Exercise details =
Find every line below where the string "agent" shows up, and copy those lines.
= Beginning of Section =
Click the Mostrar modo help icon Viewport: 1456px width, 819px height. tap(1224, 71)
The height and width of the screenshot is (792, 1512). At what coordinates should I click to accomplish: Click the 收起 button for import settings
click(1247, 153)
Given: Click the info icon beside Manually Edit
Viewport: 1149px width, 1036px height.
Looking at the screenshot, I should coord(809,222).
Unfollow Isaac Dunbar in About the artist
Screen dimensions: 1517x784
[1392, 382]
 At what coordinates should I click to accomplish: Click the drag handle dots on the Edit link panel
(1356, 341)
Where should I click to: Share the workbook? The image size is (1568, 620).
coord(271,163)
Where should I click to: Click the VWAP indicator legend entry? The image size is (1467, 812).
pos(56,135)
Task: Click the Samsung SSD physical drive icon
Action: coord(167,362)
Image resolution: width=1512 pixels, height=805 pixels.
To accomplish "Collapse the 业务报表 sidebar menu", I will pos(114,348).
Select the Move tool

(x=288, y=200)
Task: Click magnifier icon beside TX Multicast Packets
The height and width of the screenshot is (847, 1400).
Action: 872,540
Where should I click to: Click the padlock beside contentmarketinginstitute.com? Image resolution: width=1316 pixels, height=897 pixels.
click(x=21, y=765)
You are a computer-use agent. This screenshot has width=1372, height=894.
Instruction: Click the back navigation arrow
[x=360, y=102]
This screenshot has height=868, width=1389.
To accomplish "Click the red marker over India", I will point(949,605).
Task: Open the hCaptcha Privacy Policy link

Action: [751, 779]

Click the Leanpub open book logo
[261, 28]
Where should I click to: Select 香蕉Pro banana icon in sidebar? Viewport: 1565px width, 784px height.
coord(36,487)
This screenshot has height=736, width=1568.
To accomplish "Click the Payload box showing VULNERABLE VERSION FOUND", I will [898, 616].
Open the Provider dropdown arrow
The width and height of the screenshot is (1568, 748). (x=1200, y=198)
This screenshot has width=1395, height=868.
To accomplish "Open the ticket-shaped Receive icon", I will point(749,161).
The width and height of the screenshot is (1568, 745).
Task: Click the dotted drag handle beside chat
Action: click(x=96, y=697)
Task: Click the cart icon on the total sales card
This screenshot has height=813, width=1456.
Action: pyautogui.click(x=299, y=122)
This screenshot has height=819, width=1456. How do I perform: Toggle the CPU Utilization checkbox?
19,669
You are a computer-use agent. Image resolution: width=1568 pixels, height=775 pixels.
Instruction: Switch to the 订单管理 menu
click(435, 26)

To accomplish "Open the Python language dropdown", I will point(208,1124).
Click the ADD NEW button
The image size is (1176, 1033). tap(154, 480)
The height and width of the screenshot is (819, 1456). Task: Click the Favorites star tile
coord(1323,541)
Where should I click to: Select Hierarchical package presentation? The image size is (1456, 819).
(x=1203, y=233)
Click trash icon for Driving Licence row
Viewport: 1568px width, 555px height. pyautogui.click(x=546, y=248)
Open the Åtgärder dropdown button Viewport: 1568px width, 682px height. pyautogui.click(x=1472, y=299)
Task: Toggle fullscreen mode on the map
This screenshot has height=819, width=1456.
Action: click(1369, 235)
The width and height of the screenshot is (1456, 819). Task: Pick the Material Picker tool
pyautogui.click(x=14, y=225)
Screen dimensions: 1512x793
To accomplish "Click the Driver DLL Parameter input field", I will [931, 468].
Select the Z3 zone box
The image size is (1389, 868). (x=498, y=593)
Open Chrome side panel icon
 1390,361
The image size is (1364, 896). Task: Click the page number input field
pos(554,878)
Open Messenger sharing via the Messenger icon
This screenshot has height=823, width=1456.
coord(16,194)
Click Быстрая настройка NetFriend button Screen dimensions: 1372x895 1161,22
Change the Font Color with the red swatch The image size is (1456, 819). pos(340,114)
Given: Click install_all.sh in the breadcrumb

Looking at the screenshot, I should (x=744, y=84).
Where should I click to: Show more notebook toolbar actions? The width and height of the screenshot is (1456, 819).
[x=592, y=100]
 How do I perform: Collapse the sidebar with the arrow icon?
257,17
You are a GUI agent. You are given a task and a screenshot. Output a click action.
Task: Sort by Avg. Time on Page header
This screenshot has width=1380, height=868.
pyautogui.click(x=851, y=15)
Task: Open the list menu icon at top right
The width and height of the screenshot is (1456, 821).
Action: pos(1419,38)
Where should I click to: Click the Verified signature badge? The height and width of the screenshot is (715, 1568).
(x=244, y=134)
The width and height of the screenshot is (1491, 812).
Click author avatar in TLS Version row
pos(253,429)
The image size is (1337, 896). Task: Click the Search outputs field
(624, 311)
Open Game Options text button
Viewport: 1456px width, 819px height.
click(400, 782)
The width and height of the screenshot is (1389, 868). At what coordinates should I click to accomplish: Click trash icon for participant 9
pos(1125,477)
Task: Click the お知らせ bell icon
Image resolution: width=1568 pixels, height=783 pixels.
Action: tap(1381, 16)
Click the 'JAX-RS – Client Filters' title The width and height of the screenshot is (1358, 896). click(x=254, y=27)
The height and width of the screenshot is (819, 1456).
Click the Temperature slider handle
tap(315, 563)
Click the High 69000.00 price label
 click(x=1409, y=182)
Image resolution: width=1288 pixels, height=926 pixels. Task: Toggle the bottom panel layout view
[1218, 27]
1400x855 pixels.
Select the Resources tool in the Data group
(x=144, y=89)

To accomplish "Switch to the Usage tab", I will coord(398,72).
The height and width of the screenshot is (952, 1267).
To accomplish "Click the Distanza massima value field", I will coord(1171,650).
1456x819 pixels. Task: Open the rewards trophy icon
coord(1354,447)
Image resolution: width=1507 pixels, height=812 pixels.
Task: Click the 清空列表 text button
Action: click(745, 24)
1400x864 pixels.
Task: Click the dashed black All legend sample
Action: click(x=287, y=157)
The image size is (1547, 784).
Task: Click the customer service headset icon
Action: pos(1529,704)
= End of Section =
Exercise result =
You are a computer-use agent. This screenshot has width=1372, height=894.
You are a computer-use agent. Image resolution: width=1568 pixels, height=775 pixels.
You are a GUI agent. You are given a task and a screenshot. Output a click action.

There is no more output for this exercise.